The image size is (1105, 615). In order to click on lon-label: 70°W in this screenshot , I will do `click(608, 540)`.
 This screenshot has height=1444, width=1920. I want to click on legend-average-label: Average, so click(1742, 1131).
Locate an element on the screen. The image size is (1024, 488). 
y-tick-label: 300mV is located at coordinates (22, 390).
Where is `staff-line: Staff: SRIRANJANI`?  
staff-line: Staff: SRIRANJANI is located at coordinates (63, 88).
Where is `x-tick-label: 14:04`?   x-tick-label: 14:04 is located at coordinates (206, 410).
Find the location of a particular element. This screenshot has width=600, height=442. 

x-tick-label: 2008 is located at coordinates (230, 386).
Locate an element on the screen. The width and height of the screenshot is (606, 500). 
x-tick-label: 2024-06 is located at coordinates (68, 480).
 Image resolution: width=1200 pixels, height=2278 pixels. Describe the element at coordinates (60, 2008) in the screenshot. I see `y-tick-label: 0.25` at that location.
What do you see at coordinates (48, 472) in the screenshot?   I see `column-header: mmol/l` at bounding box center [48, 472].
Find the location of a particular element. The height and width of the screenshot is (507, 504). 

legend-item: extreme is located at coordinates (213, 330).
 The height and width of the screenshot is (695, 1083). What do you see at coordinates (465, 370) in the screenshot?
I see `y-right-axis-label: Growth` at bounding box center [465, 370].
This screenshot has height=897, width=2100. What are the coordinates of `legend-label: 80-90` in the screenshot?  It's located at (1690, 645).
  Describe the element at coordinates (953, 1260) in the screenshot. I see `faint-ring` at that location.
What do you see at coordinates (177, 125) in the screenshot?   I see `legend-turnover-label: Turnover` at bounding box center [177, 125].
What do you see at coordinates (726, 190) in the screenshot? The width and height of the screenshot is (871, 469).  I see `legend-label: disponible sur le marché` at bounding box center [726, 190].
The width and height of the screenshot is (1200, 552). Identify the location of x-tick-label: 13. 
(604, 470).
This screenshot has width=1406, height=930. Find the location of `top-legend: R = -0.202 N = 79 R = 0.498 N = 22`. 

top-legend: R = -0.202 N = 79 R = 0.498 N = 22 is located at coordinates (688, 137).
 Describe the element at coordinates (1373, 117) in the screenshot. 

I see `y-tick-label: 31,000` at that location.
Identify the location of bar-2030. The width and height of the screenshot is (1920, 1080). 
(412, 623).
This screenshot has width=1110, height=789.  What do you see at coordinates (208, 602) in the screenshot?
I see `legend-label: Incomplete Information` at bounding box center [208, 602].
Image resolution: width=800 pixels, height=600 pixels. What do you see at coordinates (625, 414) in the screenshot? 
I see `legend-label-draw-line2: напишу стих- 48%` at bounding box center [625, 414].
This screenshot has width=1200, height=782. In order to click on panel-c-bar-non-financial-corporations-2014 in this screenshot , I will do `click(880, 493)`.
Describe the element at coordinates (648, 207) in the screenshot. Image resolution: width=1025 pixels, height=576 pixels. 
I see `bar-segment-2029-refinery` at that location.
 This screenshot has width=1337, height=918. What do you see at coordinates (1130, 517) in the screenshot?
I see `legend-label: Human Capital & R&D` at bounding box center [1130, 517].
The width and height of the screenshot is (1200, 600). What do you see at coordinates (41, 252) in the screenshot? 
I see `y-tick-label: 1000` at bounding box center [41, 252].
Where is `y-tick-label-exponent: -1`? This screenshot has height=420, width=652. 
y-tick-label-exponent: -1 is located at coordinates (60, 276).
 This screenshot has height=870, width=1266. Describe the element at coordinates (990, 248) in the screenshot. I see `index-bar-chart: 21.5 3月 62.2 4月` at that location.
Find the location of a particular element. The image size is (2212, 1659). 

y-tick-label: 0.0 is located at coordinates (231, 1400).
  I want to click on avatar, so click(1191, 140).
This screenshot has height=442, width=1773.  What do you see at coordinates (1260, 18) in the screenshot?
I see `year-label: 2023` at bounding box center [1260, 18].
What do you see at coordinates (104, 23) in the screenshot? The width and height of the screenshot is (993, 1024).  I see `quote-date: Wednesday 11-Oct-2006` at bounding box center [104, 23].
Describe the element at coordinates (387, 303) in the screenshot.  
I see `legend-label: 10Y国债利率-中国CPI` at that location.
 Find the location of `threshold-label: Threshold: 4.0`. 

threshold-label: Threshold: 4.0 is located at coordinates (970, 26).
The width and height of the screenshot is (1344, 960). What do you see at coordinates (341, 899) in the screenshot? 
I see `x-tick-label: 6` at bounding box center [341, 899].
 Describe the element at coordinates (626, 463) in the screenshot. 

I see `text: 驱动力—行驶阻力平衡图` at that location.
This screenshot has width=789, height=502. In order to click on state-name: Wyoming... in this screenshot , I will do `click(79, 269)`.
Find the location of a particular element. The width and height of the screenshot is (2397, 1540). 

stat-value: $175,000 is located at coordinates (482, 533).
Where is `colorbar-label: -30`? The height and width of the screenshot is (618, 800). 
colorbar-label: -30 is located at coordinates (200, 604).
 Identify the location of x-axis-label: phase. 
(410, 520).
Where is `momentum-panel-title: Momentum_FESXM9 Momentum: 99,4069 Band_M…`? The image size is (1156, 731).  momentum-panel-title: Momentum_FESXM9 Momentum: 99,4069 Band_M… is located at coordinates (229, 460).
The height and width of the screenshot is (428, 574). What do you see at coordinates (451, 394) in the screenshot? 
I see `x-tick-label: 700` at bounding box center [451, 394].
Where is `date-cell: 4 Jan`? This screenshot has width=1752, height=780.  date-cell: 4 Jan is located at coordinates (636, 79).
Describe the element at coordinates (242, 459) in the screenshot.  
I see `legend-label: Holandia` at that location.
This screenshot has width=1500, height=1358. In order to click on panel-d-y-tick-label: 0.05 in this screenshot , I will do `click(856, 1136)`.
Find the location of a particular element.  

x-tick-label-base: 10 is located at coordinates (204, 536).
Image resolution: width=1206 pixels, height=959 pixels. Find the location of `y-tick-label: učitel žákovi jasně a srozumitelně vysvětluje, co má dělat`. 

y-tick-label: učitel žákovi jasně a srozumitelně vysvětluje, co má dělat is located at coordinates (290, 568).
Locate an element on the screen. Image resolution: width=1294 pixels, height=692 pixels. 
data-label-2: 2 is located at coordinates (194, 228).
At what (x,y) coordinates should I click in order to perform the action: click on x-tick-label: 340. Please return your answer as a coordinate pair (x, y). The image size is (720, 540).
▬▬▬
■ **Work required**:
Present every line of the items above as a Markdown table with two columns, Row and Line. Number the rows in order and skip any blank lines.

■ **Output for this task**:
| Row | Line |
|---|---|
| 1 | The image size is (1105, 615). In order to click on lon-label: 70°W in this screenshot , I will do `click(608, 540)`. |
| 2 |  This screenshot has height=1444, width=1920. I want to click on legend-average-label: Average, so click(1742, 1131). |
| 3 | Locate an element on the screen. The image size is (1024, 488).  |
| 4 | y-tick-label: 300mV is located at coordinates (22, 390). |
| 5 | Where is `staff-line: Staff: SRIRANJANI`?   |
| 6 | staff-line: Staff: SRIRANJANI is located at coordinates (63, 88). |
| 7 | Where is `x-tick-label: 14:04`?   x-tick-label: 14:04 is located at coordinates (206, 410). |
| 8 | Find the location of a particular element. This screenshot has width=600, height=442.  |
| 9 | x-tick-label: 2008 is located at coordinates (230, 386). |
| 10 | Locate an element on the screen. The width and height of the screenshot is (606, 500).  |
| 11 | x-tick-label: 2024-06 is located at coordinates (68, 480). |
| 12 |  Image resolution: width=1200 pixels, height=2278 pixels. Describe the element at coordinates (60, 2008) in the screenshot. I see `y-tick-label: 0.25` at that location. |
| 13 | What do you see at coordinates (48, 472) in the screenshot?   I see `column-header: mmol/l` at bounding box center [48, 472]. |
| 14 | Find the location of a particular element. The height and width of the screenshot is (507, 504).  |
| 15 | legend-item: extreme is located at coordinates (213, 330). |
| 16 |  The height and width of the screenshot is (695, 1083). What do you see at coordinates (465, 370) in the screenshot? |
| 17 | I see `y-right-axis-label: Growth` at bounding box center [465, 370]. |
| 18 | This screenshot has height=897, width=2100. What are the coordinates of `legend-label: 80-90` in the screenshot?  It's located at (1690, 645). |
| 19 |   Describe the element at coordinates (953, 1260) in the screenshot. I see `faint-ring` at that location. |
| 20 | What do you see at coordinates (177, 125) in the screenshot?   I see `legend-turnover-label: Turnover` at bounding box center [177, 125]. |
| 21 | What do you see at coordinates (726, 190) in the screenshot? The width and height of the screenshot is (871, 469).  I see `legend-label: disponible sur le marché` at bounding box center [726, 190]. |
| 22 | The width and height of the screenshot is (1200, 552). Identify the location of x-tick-label: 13.  |
| 23 | (604, 470). |
| 24 | This screenshot has width=1406, height=930. Find the location of `top-legend: R = -0.202 N = 79 R = 0.498 N = 22`.  |
| 25 | top-legend: R = -0.202 N = 79 R = 0.498 N = 22 is located at coordinates (688, 137). |
| 26 |  Describe the element at coordinates (1373, 117) in the screenshot.  |
| 27 | I see `y-tick-label: 31,000` at that location. |
| 28 | Identify the location of bar-2030. The width and height of the screenshot is (1920, 1080).  |
| 29 | (412, 623). |
| 30 | This screenshot has width=1110, height=789.  What do you see at coordinates (208, 602) in the screenshot? |
| 31 | I see `legend-label: Incomplete Information` at bounding box center [208, 602]. |
| 32 | Image resolution: width=800 pixels, height=600 pixels. What do you see at coordinates (625, 414) in the screenshot?  |
| 33 | I see `legend-label-draw-line2: напишу стих- 48%` at bounding box center [625, 414]. |
| 34 | This screenshot has width=1200, height=782. In order to click on panel-c-bar-non-financial-corporations-2014 in this screenshot , I will do `click(880, 493)`. |
| 35 | Describe the element at coordinates (648, 207) in the screenshot. Image resolution: width=1025 pixels, height=576 pixels.  |
| 36 | I see `bar-segment-2029-refinery` at that location. |
| 37 |  This screenshot has width=1337, height=918. What do you see at coordinates (1130, 517) in the screenshot? |
| 38 | I see `legend-label: Human Capital & R&D` at bounding box center [1130, 517]. |
| 39 | The width and height of the screenshot is (1200, 600). What do you see at coordinates (41, 252) in the screenshot?  |
| 40 | I see `y-tick-label: 1000` at bounding box center [41, 252]. |
| 41 | Where is `y-tick-label-exponent: -1`? This screenshot has height=420, width=652.  |
| 42 | y-tick-label-exponent: -1 is located at coordinates (60, 276). |
| 43 |  This screenshot has height=870, width=1266. Describe the element at coordinates (990, 248) in the screenshot. I see `index-bar-chart: 21.5 3月 62.2 4月` at that location. |
| 44 | Find the location of a particular element. The image size is (2212, 1659).  |
| 45 | y-tick-label: 0.0 is located at coordinates (231, 1400). |
| 46 |   I want to click on avatar, so click(1191, 140). |
| 47 | This screenshot has height=442, width=1773.  What do you see at coordinates (1260, 18) in the screenshot? |
| 48 | I see `year-label: 2023` at bounding box center [1260, 18]. |
| 49 | What do you see at coordinates (104, 23) in the screenshot? The width and height of the screenshot is (993, 1024).  I see `quote-date: Wednesday 11-Oct-2006` at bounding box center [104, 23]. |
| 50 | Describe the element at coordinates (387, 303) in the screenshot.   |
| 51 | I see `legend-label: 10Y国债利率-中国CPI` at that location. |
| 52 |  Find the location of `threshold-label: Threshold: 4.0`.  |
| 53 | threshold-label: Threshold: 4.0 is located at coordinates (970, 26). |
| 54 | The width and height of the screenshot is (1344, 960). What do you see at coordinates (341, 899) in the screenshot?  |
| 55 | I see `x-tick-label: 6` at bounding box center [341, 899]. |
| 56 |  Describe the element at coordinates (626, 463) in the screenshot.  |
| 57 | I see `text: 驱动力—行驶阻力平衡图` at that location. |
| 58 | This screenshot has width=789, height=502. In order to click on state-name: Wyoming... in this screenshot , I will do `click(79, 269)`. |
| 59 | Find the location of a particular element. The width and height of the screenshot is (2397, 1540).  |
| 60 | stat-value: $175,000 is located at coordinates (482, 533). |
| 61 | Where is `colorbar-label: -30`? The height and width of the screenshot is (618, 800).  |
| 62 | colorbar-label: -30 is located at coordinates (200, 604). |
| 63 |  Identify the location of x-axis-label: phase.  |
| 64 | (410, 520). |
| 65 | Where is `momentum-panel-title: Momentum_FESXM9 Momentum: 99,4069 Band_M…`? The image size is (1156, 731).  momentum-panel-title: Momentum_FESXM9 Momentum: 99,4069 Band_M… is located at coordinates (229, 460). |
| 66 | The height and width of the screenshot is (428, 574). What do you see at coordinates (451, 394) in the screenshot?  |
| 67 | I see `x-tick-label: 700` at bounding box center [451, 394]. |
| 68 | Where is `date-cell: 4 Jan`? This screenshot has width=1752, height=780.  date-cell: 4 Jan is located at coordinates (636, 79). |
| 69 | Describe the element at coordinates (242, 459) in the screenshot.   |
| 70 | I see `legend-label: Holandia` at that location. |
| 71 | This screenshot has width=1500, height=1358. In order to click on panel-d-y-tick-label: 0.05 in this screenshot , I will do `click(856, 1136)`. |
| 72 | Find the location of a particular element.   |
| 73 | x-tick-label-base: 10 is located at coordinates (204, 536). |
| 74 | Image resolution: width=1206 pixels, height=959 pixels. Find the location of `y-tick-label: učitel žákovi jasně a srozumitelně vysvětluje, co má dělat`.  |
| 75 | y-tick-label: učitel žákovi jasně a srozumitelně vysvětluje, co má dělat is located at coordinates (290, 568). |
| 76 | Locate an element on the screen. Image resolution: width=1294 pixels, height=692 pixels.  |
| 77 | data-label-2: 2 is located at coordinates (194, 228). |
| 78 | At what (x,y) coordinates should I click in order to perform the action: click on x-tick-label: 340. Please return your answer as a coordinate pair (x, y). The image size is (720, 540). |